D’autres domaines touchés
Dans le domaine de la musique, les chiffres sont encore plus édifiants, comme le rappelle Audrey Ismaël : " Seules 6% de femmes signent des bandes originales de films. Cette année, c’est la première fois que l’on confie à une femme, Anne Sophie Versnaeyen, celle d’un film à plus de 10 millions d’euros, à savoir OSS 117. L’an dernier, au prix de l’Union des Compositeurs de Musiques de Films, sur quatre-vingts nominations, on ne comptait aucune femme."
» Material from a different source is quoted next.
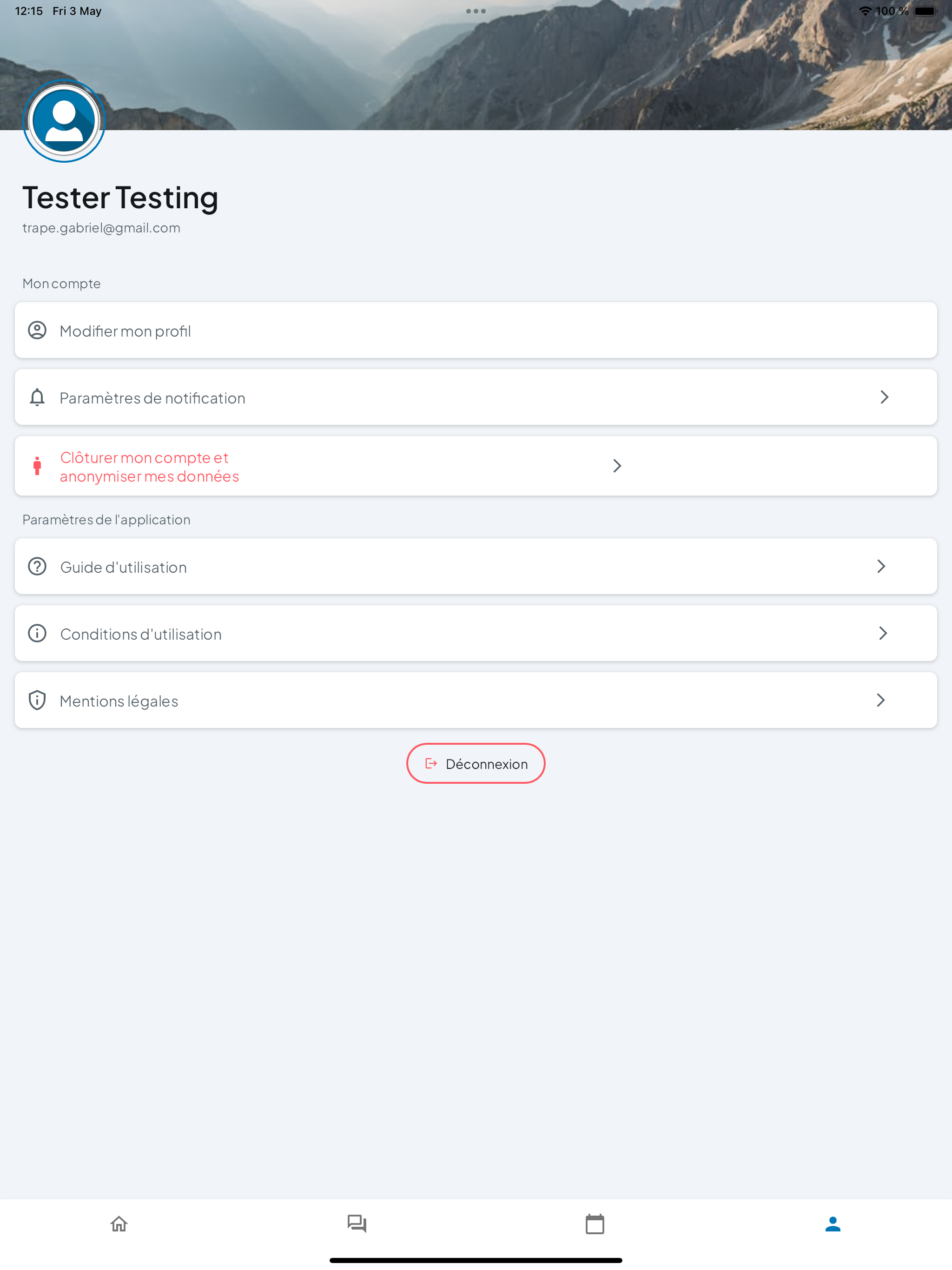
Task: Tap the three dots at top center
Action: click(476, 11)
Médiatisée par les mouvements #MeToo et #BalanceTonPorc, la question du harcèlement n’a pas échappé à cette table ronde : "Je suis frappée de constater que, dans nos métiers, on ne parle que des actrices, constate Sophie Révil. Elles sont le fer de lance de cette prise de parole et c’est très bien. Mais le harcèlement concerne tous les postes ! Comme beaucoup de jeunes productrices j’ai été harcelée, et, encore aujourd’hui, je n’aimerais pas envoyer mes filles sur un tournage lorsqu’on voit ce qui arrive aux petites stagiaires lors des fêtes de fin de tournage." "Si on observe quelque chose de pas normal sur un plateau, on doit absolument parler, enchaîne Alix Poisson. Quitte à y aller à plusieurs. Plus on fait appel au collectif et à la sororité, plus on sera efficace dans la dénonciation". Pour Lucien Jean-Baptiste "il faut arrêter de penser que ‘tout ce qui se passe sur un tournage, reste sur le tournage’ !".
Enfin, tandis que Delphine Ernotte, récemment renouvelée à la présidence de France Télévisions, vient d’annoncer la mise en place de quotas pour atteindre les 30% de femmes réalisatrices dans le service public, Laurence Bachman conclut : "Il y a trois ans, le mot quota était un gros mot. On le mettait systématiquement en opposition avec le processus de création. Aujourd’hui, on se dit que c’est un mal nécessaire. Nous sommes heureuses de travailler avec Delphine Ernotte sur ce sujet, tout comme sur celui du harcèlement, contre lequel PFDM a fait signer une charte, ainsi que contre tous les agissements sexistes, aux producteurs, diffuseurs et autres. Les quotas temporaires à responsabilité égale, on doit y passer".